**Task directions**
What lines of the data below hold the string "will"? Copy each one out.

**Excerpted records**
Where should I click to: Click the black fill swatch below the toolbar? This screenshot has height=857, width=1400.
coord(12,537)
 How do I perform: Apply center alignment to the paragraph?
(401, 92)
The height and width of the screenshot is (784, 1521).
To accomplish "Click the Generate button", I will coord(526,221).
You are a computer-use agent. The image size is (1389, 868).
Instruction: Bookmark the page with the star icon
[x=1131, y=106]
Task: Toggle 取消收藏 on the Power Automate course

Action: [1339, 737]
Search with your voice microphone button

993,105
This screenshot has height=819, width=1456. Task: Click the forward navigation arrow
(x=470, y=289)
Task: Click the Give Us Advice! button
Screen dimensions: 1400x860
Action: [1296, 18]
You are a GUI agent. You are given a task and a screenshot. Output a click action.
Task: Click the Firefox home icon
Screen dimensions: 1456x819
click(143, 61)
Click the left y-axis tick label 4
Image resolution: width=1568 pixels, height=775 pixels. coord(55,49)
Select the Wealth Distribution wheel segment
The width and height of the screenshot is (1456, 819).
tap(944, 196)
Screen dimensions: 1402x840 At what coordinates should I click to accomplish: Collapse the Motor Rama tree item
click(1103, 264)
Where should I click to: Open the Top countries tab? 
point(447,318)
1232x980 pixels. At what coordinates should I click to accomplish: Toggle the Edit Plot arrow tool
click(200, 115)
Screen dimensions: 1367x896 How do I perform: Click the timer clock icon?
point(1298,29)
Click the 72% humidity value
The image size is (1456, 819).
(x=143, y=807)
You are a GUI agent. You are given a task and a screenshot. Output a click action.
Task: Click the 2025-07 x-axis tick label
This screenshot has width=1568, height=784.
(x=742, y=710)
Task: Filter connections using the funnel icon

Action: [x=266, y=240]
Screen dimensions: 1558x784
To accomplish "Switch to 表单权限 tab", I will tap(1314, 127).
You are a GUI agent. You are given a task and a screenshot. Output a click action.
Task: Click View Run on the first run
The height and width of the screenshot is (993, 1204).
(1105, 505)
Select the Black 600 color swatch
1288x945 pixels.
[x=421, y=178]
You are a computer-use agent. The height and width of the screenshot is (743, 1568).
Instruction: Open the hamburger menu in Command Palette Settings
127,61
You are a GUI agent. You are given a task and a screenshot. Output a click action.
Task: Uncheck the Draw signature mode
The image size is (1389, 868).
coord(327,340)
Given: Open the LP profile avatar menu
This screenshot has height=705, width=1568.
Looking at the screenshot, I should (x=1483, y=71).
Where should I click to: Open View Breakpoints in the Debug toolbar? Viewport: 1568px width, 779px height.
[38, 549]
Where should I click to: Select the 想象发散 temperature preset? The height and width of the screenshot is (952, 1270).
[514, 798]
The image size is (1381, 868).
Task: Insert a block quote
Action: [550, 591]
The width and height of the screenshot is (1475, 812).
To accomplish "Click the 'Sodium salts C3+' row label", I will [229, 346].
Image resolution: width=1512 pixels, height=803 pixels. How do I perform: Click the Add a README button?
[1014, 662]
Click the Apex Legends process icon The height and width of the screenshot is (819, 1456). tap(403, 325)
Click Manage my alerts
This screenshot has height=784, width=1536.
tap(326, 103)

**Answer**
To accomplish "Click the Generate button", I will coord(526,221).
To accomplish "Switch to 表单权限 tab", I will tap(1314, 127).
To accomplish "Click the 'Sodium salts C3+' row label", I will [229, 346].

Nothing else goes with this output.